En 1838, George Catlin a constitué une « collection » avec tout le matériel rassemblé patiemment. C’est la première du genre, la plus complète, obtenue sans contrainte ni spoliation. Il la présente sur la côte est des États-Unis, où il obtient un succès d’estime mais pas la reconnaissance officielle qu’il attendait ; puis il s’embarque pour l’Europe où il restera huit ans avec sa « troupe d’Indiens », recrutée pour l’occasion. Londres et Paris lui font un triomphe. Le roi Louis-Philippe le reçoit au palais des Tuileries en 1845. Les danseurs amérindiens qui accompagnent le peintre font sensation.
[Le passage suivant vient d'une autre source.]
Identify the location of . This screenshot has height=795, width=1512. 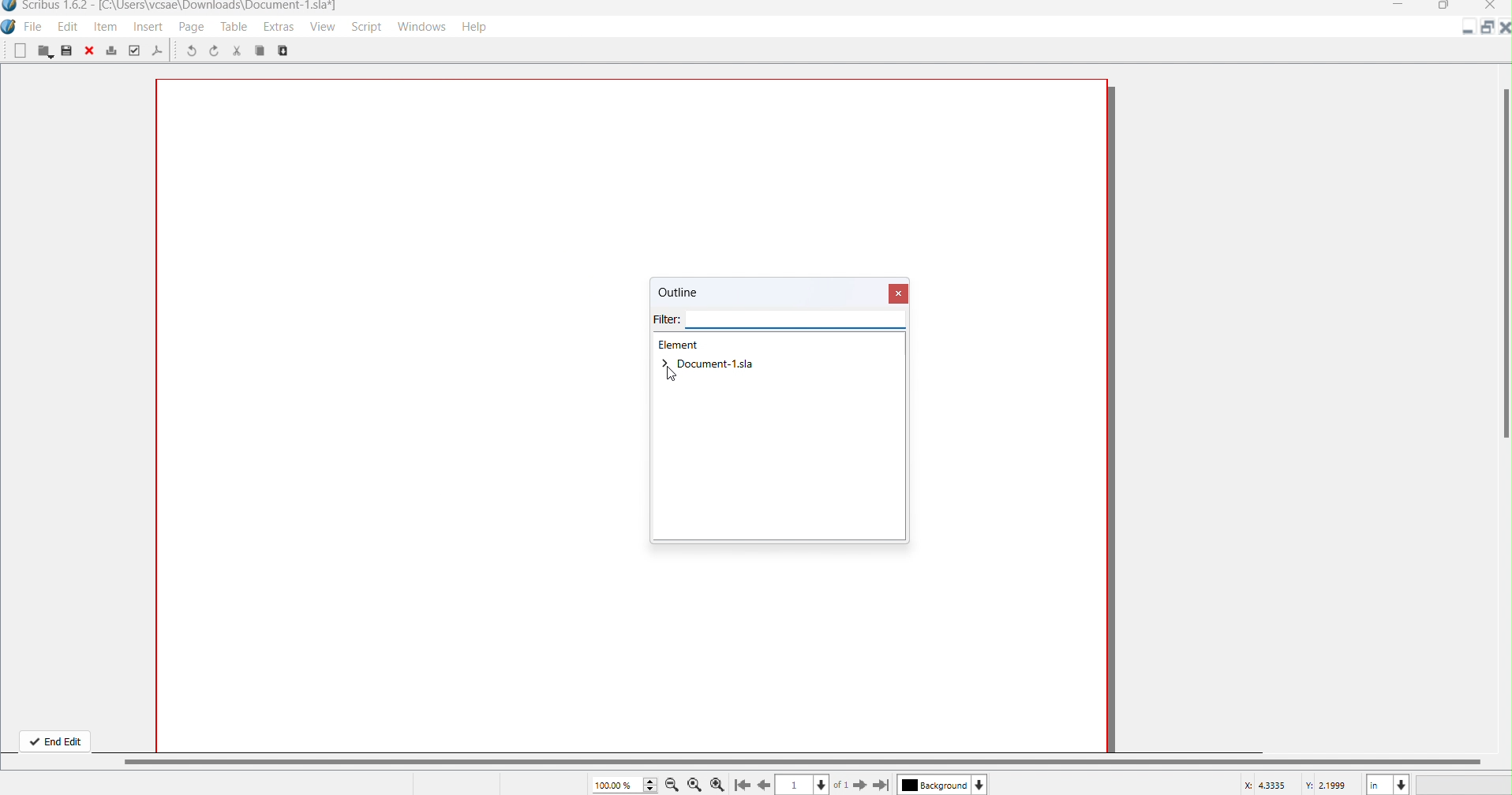
(201, 51).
Baudelaire, Théophile Gautier, Delacroix, George Sand… sont admiratifs de cet ethnologue avant l’heure qui les plonge dans un monde inconnu, même s’ils ne sont pas dupes de la signification un peu mortifère de ce spectacle d’une civilisation en sursis, qui va disparaître dans peu d’années…
Un ouvrage qui dévoile les mémoires du peintre George Catlin, à lire absolument !
EXTRAIT
J’accourus sur le pont (les chercheurs d’or dormaient encore) et je trouvai l’avant-pont à moitié couvert d’Indiens ; il y en avait encore un grand nombre autour du vaisseau, appuyés sur leurs rames, dans leurs canot peints.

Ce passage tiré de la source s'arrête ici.